__TUJUAN LATIHAN__
Sajikan seluruh baris catatan di bawah ini sebagai tabel Markdown dengan kolom "No" untuk nomor urut dan kolom "Isi" untuk teks barisnya. Baris kosong tidak perlu dimasukkan.

__INFORMASI YANG DIBERIKAN__

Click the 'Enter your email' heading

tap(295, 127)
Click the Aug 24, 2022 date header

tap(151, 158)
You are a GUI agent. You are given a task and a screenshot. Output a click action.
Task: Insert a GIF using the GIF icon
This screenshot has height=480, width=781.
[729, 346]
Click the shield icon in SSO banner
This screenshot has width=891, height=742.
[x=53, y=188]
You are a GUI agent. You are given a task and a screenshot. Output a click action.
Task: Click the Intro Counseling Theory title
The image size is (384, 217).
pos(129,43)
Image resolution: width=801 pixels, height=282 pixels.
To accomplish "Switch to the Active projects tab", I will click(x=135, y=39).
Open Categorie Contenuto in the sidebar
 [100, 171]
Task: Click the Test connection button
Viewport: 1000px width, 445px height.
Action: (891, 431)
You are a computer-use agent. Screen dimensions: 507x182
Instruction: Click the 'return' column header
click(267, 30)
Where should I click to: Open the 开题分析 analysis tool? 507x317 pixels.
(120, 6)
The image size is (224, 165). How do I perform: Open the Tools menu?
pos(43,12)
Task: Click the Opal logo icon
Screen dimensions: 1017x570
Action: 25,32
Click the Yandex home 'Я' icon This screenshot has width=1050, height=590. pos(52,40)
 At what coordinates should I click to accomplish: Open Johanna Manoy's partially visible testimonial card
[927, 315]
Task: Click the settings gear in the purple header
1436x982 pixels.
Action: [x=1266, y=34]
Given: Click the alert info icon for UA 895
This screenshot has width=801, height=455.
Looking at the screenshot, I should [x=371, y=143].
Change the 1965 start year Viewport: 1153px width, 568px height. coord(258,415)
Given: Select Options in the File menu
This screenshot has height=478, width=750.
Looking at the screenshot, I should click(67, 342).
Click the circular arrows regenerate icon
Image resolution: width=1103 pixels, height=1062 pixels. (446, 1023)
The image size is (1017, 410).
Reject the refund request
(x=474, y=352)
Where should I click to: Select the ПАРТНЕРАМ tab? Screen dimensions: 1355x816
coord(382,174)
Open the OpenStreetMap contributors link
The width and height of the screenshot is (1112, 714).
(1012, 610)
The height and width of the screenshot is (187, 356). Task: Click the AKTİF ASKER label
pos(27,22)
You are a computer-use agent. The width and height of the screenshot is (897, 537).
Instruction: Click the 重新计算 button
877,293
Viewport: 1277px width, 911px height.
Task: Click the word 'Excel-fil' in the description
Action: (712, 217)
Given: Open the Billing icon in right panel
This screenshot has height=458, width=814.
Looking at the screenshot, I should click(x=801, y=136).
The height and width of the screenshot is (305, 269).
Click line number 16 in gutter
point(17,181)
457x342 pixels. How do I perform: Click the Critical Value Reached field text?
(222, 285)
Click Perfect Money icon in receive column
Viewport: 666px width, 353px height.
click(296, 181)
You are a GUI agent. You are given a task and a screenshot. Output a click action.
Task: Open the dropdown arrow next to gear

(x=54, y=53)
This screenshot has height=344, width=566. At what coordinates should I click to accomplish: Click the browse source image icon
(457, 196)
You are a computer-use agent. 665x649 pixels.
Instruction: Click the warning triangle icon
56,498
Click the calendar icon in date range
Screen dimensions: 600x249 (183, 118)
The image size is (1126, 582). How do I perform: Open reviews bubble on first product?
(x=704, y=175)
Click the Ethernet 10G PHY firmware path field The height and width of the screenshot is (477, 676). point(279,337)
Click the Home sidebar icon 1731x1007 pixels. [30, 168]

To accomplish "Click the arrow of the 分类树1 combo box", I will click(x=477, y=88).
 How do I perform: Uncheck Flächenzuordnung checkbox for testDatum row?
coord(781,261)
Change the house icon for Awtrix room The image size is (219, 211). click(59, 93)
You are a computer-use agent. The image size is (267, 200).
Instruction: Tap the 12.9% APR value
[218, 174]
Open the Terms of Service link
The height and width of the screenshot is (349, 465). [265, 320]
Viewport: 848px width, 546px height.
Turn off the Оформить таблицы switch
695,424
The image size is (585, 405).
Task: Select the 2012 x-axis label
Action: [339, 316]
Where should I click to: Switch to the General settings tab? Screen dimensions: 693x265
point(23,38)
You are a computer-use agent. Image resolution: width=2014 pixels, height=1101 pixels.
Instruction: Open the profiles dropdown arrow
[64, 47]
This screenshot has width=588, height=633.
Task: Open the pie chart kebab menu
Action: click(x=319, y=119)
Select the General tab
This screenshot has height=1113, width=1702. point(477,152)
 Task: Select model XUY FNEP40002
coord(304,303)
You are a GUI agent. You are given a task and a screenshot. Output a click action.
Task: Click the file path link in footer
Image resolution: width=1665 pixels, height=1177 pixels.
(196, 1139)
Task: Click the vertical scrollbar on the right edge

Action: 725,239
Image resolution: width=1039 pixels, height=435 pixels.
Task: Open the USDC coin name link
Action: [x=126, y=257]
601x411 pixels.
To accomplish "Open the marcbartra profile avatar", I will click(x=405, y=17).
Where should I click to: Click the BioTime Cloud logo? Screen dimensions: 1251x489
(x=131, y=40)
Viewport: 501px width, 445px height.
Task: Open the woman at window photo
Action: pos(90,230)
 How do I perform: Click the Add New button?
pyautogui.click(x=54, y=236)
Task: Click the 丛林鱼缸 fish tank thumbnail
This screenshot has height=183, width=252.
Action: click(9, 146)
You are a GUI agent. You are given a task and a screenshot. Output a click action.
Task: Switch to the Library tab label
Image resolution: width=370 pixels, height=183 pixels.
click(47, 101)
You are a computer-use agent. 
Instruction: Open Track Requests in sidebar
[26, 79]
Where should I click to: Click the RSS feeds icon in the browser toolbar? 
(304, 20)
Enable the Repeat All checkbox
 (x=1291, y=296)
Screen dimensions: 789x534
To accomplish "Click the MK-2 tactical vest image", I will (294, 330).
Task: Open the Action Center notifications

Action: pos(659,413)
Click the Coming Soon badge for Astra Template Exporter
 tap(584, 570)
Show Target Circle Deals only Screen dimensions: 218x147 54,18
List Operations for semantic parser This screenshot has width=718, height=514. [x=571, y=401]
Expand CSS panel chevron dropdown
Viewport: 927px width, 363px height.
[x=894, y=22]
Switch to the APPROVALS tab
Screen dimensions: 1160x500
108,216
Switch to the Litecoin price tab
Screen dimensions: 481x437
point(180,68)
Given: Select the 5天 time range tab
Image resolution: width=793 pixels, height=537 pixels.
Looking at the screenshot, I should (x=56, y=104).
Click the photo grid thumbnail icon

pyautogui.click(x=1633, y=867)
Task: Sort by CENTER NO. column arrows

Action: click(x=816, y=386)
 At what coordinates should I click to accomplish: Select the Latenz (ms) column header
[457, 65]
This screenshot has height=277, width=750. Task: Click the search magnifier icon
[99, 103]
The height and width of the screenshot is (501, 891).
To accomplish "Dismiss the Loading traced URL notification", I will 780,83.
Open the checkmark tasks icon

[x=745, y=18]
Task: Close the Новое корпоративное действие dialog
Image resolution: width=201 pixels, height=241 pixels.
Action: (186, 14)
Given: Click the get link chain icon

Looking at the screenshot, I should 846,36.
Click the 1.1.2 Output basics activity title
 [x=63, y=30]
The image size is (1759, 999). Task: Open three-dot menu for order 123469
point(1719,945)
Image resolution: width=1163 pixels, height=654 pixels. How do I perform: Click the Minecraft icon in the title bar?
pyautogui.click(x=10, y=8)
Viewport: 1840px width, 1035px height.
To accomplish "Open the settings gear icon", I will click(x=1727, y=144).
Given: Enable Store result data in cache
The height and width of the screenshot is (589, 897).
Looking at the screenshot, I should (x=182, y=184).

__JAWABAN LENGKAP__
| No | Isi |
|---|---|
| 1 | Click the 'Enter your email' heading |
| 2 | tap(295, 127) |
| 3 | Click the Aug 24, 2022 date header |
| 4 | tap(151, 158) |
| 5 | You are a GUI agent. You are given a task and a screenshot. Output a click action. |
| 6 | Task: Insert a GIF using the GIF icon |
| 7 | This screenshot has height=480, width=781. |
| 8 | [729, 346] |
| 9 | Click the shield icon in SSO banner |
| 10 | This screenshot has width=891, height=742. |
| 11 | [x=53, y=188] |
| 12 | You are a GUI agent. You are given a task and a screenshot. Output a click action. |
| 13 | Task: Click the Intro Counseling Theory title |
| 14 | The image size is (384, 217). |
| 15 | pos(129,43) |
| 16 | Image resolution: width=801 pixels, height=282 pixels. |
| 17 | To accomplish "Switch to the Active projects tab", I will click(x=135, y=39). |
| 18 | Open Categorie Contenuto in the sidebar |
| 19 |  [100, 171] |
| 20 | Task: Click the Test connection button |
| 21 | Viewport: 1000px width, 445px height. |
| 22 | Action: (891, 431) |
| 23 | You are a computer-use agent. Screen dimensions: 507x182 |
| 24 | Instruction: Click the 'return' column header |
| 25 | click(267, 30) |
| 26 | Where should I click to: Open the 开题分析 analysis tool? 507x317 pixels. |
| 27 | (120, 6) |
| 28 | The image size is (224, 165). How do I perform: Open the Tools menu? |
| 29 | pos(43,12) |
| 30 | Task: Click the Opal logo icon |
| 31 | Screen dimensions: 1017x570 |
| 32 | Action: 25,32 |
| 33 | Click the Yandex home 'Я' icon This screenshot has width=1050, height=590. pos(52,40) |
| 34 |  At what coordinates should I click to accomplish: Open Johanna Manoy's partially visible testimonial card |
| 35 | [927, 315] |
| 36 | Task: Click the settings gear in the purple header |
| 37 | 1436x982 pixels. |
| 38 | Action: [x=1266, y=34] |
| 39 | Given: Click the alert info icon for UA 895 |
| 40 | This screenshot has width=801, height=455. |
| 41 | Looking at the screenshot, I should [x=371, y=143]. |
| 42 | Change the 1965 start year Viewport: 1153px width, 568px height. coord(258,415) |
| 43 | Given: Select Options in the File menu |
| 44 | This screenshot has height=478, width=750. |
| 45 | Looking at the screenshot, I should click(67, 342). |
| 46 | Click the circular arrows regenerate icon |
| 47 | Image resolution: width=1103 pixels, height=1062 pixels. (446, 1023) |
| 48 | The image size is (1017, 410). |
| 49 | Reject the refund request |
| 50 | (x=474, y=352) |
| 51 | Where should I click to: Select the ПАРТНЕРАМ tab? Screen dimensions: 1355x816 |
| 52 | coord(382,174) |
| 53 | Open the OpenStreetMap contributors link |
| 54 | The width and height of the screenshot is (1112, 714). |
| 55 | (1012, 610) |
| 56 | The height and width of the screenshot is (187, 356). Task: Click the AKTİF ASKER label |
| 57 | pos(27,22) |
| 58 | You are a computer-use agent. The width and height of the screenshot is (897, 537). |
| 59 | Instruction: Click the 重新计算 button |
| 60 | 877,293 |
| 61 | Viewport: 1277px width, 911px height. |
| 62 | Task: Click the word 'Excel-fil' in the description |
| 63 | Action: (712, 217) |
| 64 | Given: Open the Billing icon in right panel |
| 65 | This screenshot has height=458, width=814. |
| 66 | Looking at the screenshot, I should click(x=801, y=136). |
| 67 | The height and width of the screenshot is (305, 269). |
| 68 | Click line number 16 in gutter |
| 69 | point(17,181) |
| 70 | 457x342 pixels. How do I perform: Click the Critical Value Reached field text? |
| 71 | (222, 285) |
| 72 | Click Perfect Money icon in receive column |
| 73 | Viewport: 666px width, 353px height. |
| 74 | click(296, 181) |
| 75 | You are a GUI agent. You are given a task and a screenshot. Output a click action. |
| 76 | Task: Open the dropdown arrow next to gear |
| 77 | (x=54, y=53) |
| 78 | This screenshot has height=344, width=566. At what coordinates should I click to accomplish: Click the browse source image icon |
| 79 | (457, 196) |
| 80 | You are a computer-use agent. 665x649 pixels. |
| 81 | Instruction: Click the warning triangle icon |
| 82 | 56,498 |
| 83 | Click the calendar icon in date range |
| 84 | Screen dimensions: 600x249 (183, 118) |
| 85 | The image size is (1126, 582). How do I perform: Open reviews bubble on first product? |
| 86 | (x=704, y=175) |
| 87 | Click the Ethernet 10G PHY firmware path field The height and width of the screenshot is (477, 676). point(279,337) |
| 88 | Click the Home sidebar icon 1731x1007 pixels. [30, 168] |
| 89 | To accomplish "Click the arrow of the 分类树1 combo box", I will click(x=477, y=88). |
| 90 |  How do I perform: Uncheck Flächenzuordnung checkbox for testDatum row? |
| 91 | coord(781,261) |
| 92 | Change the house icon for Awtrix room The image size is (219, 211). click(59, 93) |
| 93 | You are a computer-use agent. The image size is (267, 200). |
| 94 | Instruction: Tap the 12.9% APR value |
| 95 | [218, 174] |
| 96 | Open the Terms of Service link |
| 97 | The height and width of the screenshot is (349, 465). [265, 320] |
| 98 | Viewport: 848px width, 546px height. |
| 99 | Turn off the Оформить таблицы switch |
| 100 | 695,424 |
| 101 | The image size is (585, 405). |
| 102 | Task: Select the 2012 x-axis label |
| 103 | Action: [339, 316] |
| 104 | Where should I click to: Switch to the General settings tab? Screen dimensions: 693x265 |
| 105 | point(23,38) |
| 106 | You are a computer-use agent. Image resolution: width=2014 pixels, height=1101 pixels. |
| 107 | Instruction: Open the profiles dropdown arrow |
| 108 | [64, 47] |
| 109 | This screenshot has width=588, height=633. |
| 110 | Task: Open the pie chart kebab menu |
| 111 | Action: click(x=319, y=119) |
| 112 | Select the General tab |
| 113 | This screenshot has height=1113, width=1702. point(477,152) |
| 114 |  Task: Select model XUY FNEP40002 |
| 115 | coord(304,303) |
| 116 | You are a GUI agent. You are given a task and a screenshot. Output a click action. |
| 117 | Task: Click the file path link in footer |
| 118 | Image resolution: width=1665 pixels, height=1177 pixels. |
| 119 | (196, 1139) |
| 120 | Task: Click the vertical scrollbar on the right edge |
| 121 | Action: 725,239 |
| 122 | Image resolution: width=1039 pixels, height=435 pixels. |
| 123 | Task: Open the USDC coin name link |
| 124 | Action: [x=126, y=257] |
| 125 | 601x411 pixels. |
| 126 | To accomplish "Open the marcbartra profile avatar", I will click(x=405, y=17). |
| 127 | Where should I click to: Click the BioTime Cloud logo? Screen dimensions: 1251x489 |
| 128 | (x=131, y=40) |
| 129 | Viewport: 501px width, 445px height. |
| 130 | Task: Open the woman at window photo |
| 131 | Action: pos(90,230) |
| 132 |  How do I perform: Click the Add New button? |
| 133 | pyautogui.click(x=54, y=236) |
| 134 | Task: Click the 丛林鱼缸 fish tank thumbnail |
| 135 | This screenshot has height=183, width=252. |
| 136 | Action: click(9, 146) |
| 137 | You are a GUI agent. You are given a task and a screenshot. Output a click action. |
| 138 | Task: Switch to the Library tab label |
| 139 | Image resolution: width=370 pixels, height=183 pixels. |
| 140 | click(47, 101) |
| 141 | You are a computer-use agent.  |
| 142 | Instruction: Open Track Requests in sidebar |
| 143 | [26, 79] |
| 144 | Where should I click to: Click the RSS feeds icon in the browser toolbar?  |
| 145 | (304, 20) |
| 146 | Enable the Repeat All checkbox |
| 147 |  (x=1291, y=296) |
| 148 | Screen dimensions: 789x534 |
| 149 | To accomplish "Click the MK-2 tactical vest image", I will (294, 330). |
| 150 | Task: Open the Action Center notifications |
| 151 | Action: pos(659,413) |
| 152 | Click the Coming Soon badge for Astra Template Exporter |
| 153 |  tap(584, 570) |
| 154 | Show Target Circle Deals only Screen dimensions: 218x147 54,18 |
| 155 | List Operations for semantic parser This screenshot has width=718, height=514. [x=571, y=401] |
| 156 | Expand CSS panel chevron dropdown |
| 157 | Viewport: 927px width, 363px height. |
| 158 | [x=894, y=22] |
| 159 | Switch to the APPROVALS tab |
| 160 | Screen dimensions: 1160x500 |
| 161 | 108,216 |
| 162 | Switch to the Litecoin price tab |
| 163 | Screen dimensions: 481x437 |
| 164 | point(180,68) |
| 165 | Given: Select the 5天 time range tab |
| 166 | Image resolution: width=793 pixels, height=537 pixels. |
| 167 | Looking at the screenshot, I should (x=56, y=104). |
| 168 | Click the photo grid thumbnail icon |
| 169 | pyautogui.click(x=1633, y=867) |
| 170 | Task: Sort by CENTER NO. column arrows |
| 171 | Action: click(x=816, y=386) |
| 172 |  At what coordinates should I click to accomplish: Select the Latenz (ms) column header |
| 173 | [457, 65] |
| 174 | This screenshot has height=277, width=750. Task: Click the search magnifier icon |
| 175 | [99, 103] |
| 176 | The height and width of the screenshot is (501, 891). |
| 177 | To accomplish "Dismiss the Loading traced URL notification", I will 780,83. |
| 178 | Open the checkmark tasks icon |
| 179 | [x=745, y=18] |
| 180 | Task: Close the Новое корпоративное действие dialog |
| 181 | Image resolution: width=201 pixels, height=241 pixels. |
| 182 | Action: (186, 14) |
| 183 | Given: Click the get link chain icon |
| 184 | Looking at the screenshot, I should 846,36. |
| 185 | Click the 1.1.2 Output basics activity title |
| 186 |  [x=63, y=30] |
| 187 | The image size is (1759, 999). Task: Open three-dot menu for order 123469 |
| 188 | point(1719,945) |
| 189 | Image resolution: width=1163 pixels, height=654 pixels. How do I perform: Click the Minecraft icon in the title bar? |
| 190 | pyautogui.click(x=10, y=8) |
| 191 | Viewport: 1840px width, 1035px height. |
| 192 | To accomplish "Open the settings gear icon", I will click(x=1727, y=144). |
| 193 | Given: Enable Store result data in cache |
| 194 | The height and width of the screenshot is (589, 897). |
| 195 | Looking at the screenshot, I should (x=182, y=184). |